Aufgabenstellung:
(A) Gib aus dem Auszug über den Radio-Tatort den Abschnitt von "Abendland und Untergang" bis "und Johannes Silberschneider." wortwörtlich wieder.
(B) Welche Personen nennt der Auszug über den Radio-Tatort vor der Überschrift „Inhalt“ mit vollem Namen?

Ausgewählter Auszug:
══════

Sonntag, 12. Februar 2023

Abendland und Untergang – Kein Untergang, aber auch keine Morgensonne

 

© ARD / Jürgen Frey

Untergang und Abendland ist der vierte und wohl auch letzte Radio Tatort mit dem Münchner Team (Nov.22). Autor ist der renommierte Krimi-Schreiber Franz Dobler, leuchtende Sterne sind die beiden Sprecher Bibiane Beglau und Johannes Silberschneider.

 

Inhalt

 

Kerstin Steiniger ist eine streitbare, populäre AfD-Politikerin. Seit kurzem erhält sie Morddrohungen und muss observiert werden. Da der Staatsschutz personelle Engpässe hat, muss für ein paar Tage das Ermittlerteam Hosnicz und Rosenberg die undankbare Überwachung durchführen. Frau Steiniger ist wenig hilfsbereit und lässt die Beiden mitlaufen statt zu kooperieren. So haben sie allerdings die Möglichkeit, die Frau in ihrem Umfeld wahrzunehmen. Sie lernen Steinigers Team und ihren Familienclan kennen.  Steiniger lebt noch mit ihrem Ehemann und der ganzen Familie zusammen, hat aber eine Geliebte. Eigentlich ein No-Go für die AfD. Der Ehemann ist knapp bei Kasse, die Freundin des Sohnes ist Afghanistan-Flüchtling und handelt mit Drogen. Sie gehen alle nicht freundlich miteinander um. Die Risiken für Steiniger sind hoch, weil sie sich nicht schützen lässt und provokativ in der Öffentlichkeit auftritt. Ob die Drohungen ernst gemeint sind, können die Beiden nicht beurteilen. Der Staatsschutz hält sich zurück.

══════

Vorliegende Zeilen:
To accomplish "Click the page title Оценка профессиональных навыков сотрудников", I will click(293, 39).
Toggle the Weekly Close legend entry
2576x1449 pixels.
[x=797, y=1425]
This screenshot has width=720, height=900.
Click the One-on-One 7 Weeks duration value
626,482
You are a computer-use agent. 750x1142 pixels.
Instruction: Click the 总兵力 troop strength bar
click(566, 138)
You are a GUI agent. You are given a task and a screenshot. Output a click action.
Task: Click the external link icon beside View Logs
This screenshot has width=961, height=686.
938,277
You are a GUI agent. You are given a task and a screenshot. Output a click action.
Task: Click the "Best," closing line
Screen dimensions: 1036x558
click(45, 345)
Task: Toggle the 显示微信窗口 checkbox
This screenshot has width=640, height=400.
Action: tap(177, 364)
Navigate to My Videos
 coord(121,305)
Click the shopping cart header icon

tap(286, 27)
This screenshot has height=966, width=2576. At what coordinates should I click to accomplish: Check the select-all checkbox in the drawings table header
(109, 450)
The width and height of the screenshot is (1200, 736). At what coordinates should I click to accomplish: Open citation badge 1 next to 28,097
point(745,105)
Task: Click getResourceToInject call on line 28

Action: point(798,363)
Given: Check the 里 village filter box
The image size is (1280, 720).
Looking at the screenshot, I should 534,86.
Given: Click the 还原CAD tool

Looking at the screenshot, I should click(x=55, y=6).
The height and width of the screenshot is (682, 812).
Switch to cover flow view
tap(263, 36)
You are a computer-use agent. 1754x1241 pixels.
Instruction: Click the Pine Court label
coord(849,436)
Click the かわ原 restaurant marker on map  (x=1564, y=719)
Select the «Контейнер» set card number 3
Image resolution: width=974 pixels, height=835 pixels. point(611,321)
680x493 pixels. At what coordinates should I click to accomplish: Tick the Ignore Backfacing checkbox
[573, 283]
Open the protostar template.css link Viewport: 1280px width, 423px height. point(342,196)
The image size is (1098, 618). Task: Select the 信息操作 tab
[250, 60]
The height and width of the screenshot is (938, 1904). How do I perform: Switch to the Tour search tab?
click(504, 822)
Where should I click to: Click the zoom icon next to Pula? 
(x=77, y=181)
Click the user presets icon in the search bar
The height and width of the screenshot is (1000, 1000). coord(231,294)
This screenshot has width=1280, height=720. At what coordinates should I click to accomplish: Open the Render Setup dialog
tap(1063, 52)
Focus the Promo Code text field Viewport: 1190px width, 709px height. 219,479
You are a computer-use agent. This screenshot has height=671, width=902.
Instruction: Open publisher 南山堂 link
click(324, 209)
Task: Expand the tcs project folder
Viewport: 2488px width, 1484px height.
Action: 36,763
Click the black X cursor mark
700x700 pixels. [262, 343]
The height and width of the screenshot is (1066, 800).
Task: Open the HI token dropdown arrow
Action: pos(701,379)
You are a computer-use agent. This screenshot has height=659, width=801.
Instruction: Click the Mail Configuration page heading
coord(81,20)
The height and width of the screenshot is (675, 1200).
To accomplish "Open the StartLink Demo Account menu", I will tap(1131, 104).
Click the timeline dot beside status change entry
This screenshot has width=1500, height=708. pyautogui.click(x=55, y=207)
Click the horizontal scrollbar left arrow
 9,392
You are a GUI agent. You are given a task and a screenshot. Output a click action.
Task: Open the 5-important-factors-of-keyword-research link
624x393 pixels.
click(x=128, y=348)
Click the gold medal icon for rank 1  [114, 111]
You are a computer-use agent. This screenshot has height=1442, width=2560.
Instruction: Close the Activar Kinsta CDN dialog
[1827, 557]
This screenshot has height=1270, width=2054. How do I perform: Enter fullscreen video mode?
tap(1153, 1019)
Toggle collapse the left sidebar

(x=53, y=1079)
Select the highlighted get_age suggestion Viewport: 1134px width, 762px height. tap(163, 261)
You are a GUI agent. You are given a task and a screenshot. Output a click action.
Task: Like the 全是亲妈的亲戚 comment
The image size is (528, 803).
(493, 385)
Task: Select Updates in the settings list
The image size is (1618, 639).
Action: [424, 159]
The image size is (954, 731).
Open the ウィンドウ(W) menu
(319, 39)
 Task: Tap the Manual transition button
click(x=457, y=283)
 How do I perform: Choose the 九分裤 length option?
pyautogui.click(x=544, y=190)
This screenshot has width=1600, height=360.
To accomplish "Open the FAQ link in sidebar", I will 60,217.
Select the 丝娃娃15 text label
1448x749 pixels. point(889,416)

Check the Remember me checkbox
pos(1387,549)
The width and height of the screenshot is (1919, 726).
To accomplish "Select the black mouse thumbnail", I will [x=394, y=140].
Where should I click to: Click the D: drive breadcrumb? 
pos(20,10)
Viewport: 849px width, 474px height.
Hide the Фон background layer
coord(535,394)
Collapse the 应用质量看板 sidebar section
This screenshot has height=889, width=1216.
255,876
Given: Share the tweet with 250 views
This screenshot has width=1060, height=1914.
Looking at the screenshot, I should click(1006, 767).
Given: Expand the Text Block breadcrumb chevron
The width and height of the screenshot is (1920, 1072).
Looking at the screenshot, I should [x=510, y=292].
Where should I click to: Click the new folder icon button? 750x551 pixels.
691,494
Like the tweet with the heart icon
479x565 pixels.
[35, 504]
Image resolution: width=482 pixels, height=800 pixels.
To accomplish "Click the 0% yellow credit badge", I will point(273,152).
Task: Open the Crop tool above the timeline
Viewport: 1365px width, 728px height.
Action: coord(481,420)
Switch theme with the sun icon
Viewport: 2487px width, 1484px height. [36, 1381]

══════

Lösungen:
(A)
Abendland und Untergang – Kein Untergang, aber auch keine Morgensonne

 

© ARD / Jürgen Frey

Untergang und Abendland ist der vierte und wohl auch letzte Radio Tatort mit dem Münchner Team (Nov.22). Autor ist der renommierte Krimi-Schreiber Franz Dobler, leuchtende Sterne sind die beiden Sprecher Bibiane Beglau und Johannes Silberschneider.

(B) Jürgen Frey, Franz Dobler, Bibiane Beglau, Johannes Silberschneider